(EXERCISE DIRECTIONS)
Since the data must remain as supplied, reproduce it word for word.

[DATA LISTING Boundary: Start]

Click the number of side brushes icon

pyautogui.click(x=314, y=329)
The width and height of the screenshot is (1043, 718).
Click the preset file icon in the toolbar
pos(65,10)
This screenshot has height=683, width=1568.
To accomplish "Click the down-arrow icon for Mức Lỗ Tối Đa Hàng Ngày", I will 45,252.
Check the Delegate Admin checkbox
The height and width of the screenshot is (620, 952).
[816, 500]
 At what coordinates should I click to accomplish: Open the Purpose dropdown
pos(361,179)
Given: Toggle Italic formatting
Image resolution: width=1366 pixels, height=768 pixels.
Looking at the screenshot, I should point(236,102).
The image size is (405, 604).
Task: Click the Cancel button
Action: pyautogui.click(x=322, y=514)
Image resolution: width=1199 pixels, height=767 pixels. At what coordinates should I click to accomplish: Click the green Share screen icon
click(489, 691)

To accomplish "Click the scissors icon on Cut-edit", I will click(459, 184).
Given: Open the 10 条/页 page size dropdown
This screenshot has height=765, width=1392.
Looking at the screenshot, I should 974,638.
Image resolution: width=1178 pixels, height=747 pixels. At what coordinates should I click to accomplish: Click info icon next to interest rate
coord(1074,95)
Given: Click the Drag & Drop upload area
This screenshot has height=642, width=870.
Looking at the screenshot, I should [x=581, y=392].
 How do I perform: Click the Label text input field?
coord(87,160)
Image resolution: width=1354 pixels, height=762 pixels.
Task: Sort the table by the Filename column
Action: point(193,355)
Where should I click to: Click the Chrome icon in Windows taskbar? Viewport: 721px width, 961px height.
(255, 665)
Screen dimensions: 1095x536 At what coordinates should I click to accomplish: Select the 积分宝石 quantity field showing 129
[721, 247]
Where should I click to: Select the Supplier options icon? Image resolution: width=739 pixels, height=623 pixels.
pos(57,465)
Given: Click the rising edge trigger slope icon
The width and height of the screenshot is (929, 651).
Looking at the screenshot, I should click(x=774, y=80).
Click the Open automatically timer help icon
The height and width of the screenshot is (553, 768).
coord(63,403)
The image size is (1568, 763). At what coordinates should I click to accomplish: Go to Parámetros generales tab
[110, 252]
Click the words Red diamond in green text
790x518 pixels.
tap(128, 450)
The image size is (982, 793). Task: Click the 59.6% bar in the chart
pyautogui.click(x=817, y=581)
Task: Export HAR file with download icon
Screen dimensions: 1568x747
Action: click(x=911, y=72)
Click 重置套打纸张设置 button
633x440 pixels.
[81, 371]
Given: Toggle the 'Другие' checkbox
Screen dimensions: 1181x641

[DATA LISTING Boundary: End]

(RESPONSE TO THE EXERCISE)
Click the number of side brushes icon

pyautogui.click(x=314, y=329)
The width and height of the screenshot is (1043, 718).
Click the preset file icon in the toolbar
pos(65,10)
This screenshot has height=683, width=1568.
To accomplish "Click the down-arrow icon for Mức Lỗ Tối Đa Hàng Ngày", I will 45,252.
Check the Delegate Admin checkbox
The height and width of the screenshot is (620, 952).
[816, 500]
 At what coordinates should I click to accomplish: Open the Purpose dropdown
pos(361,179)
Given: Toggle Italic formatting
Image resolution: width=1366 pixels, height=768 pixels.
Looking at the screenshot, I should point(236,102).
The image size is (405, 604).
Task: Click the Cancel button
Action: pyautogui.click(x=322, y=514)
Image resolution: width=1199 pixels, height=767 pixels. At what coordinates should I click to accomplish: Click the green Share screen icon
click(489, 691)

To accomplish "Click the scissors icon on Cut-edit", I will click(459, 184).
Given: Open the 10 条/页 page size dropdown
This screenshot has height=765, width=1392.
Looking at the screenshot, I should 974,638.
Image resolution: width=1178 pixels, height=747 pixels. At what coordinates should I click to accomplish: Click info icon next to interest rate
coord(1074,95)
Given: Click the Drag & Drop upload area
This screenshot has height=642, width=870.
Looking at the screenshot, I should [x=581, y=392].
 How do I perform: Click the Label text input field?
coord(87,160)
Image resolution: width=1354 pixels, height=762 pixels.
Task: Sort the table by the Filename column
Action: point(193,355)
Where should I click to: Click the Chrome icon in Windows taskbar? Viewport: 721px width, 961px height.
(255, 665)
Screen dimensions: 1095x536 At what coordinates should I click to accomplish: Select the 积分宝石 quantity field showing 129
[721, 247]
Where should I click to: Select the Supplier options icon? Image resolution: width=739 pixels, height=623 pixels.
pos(57,465)
Given: Click the rising edge trigger slope icon
The width and height of the screenshot is (929, 651).
Looking at the screenshot, I should click(x=774, y=80).
Click the Open automatically timer help icon
The height and width of the screenshot is (553, 768).
coord(63,403)
The image size is (1568, 763). At what coordinates should I click to accomplish: Go to Parámetros generales tab
[110, 252]
Click the words Red diamond in green text
790x518 pixels.
tap(128, 450)
The image size is (982, 793). Task: Click the 59.6% bar in the chart
pyautogui.click(x=817, y=581)
Task: Export HAR file with download icon
Screen dimensions: 1568x747
Action: click(x=911, y=72)
Click 重置套打纸张设置 button
633x440 pixels.
[81, 371]
Given: Toggle the 'Другие' checkbox
Screen dimensions: 1181x641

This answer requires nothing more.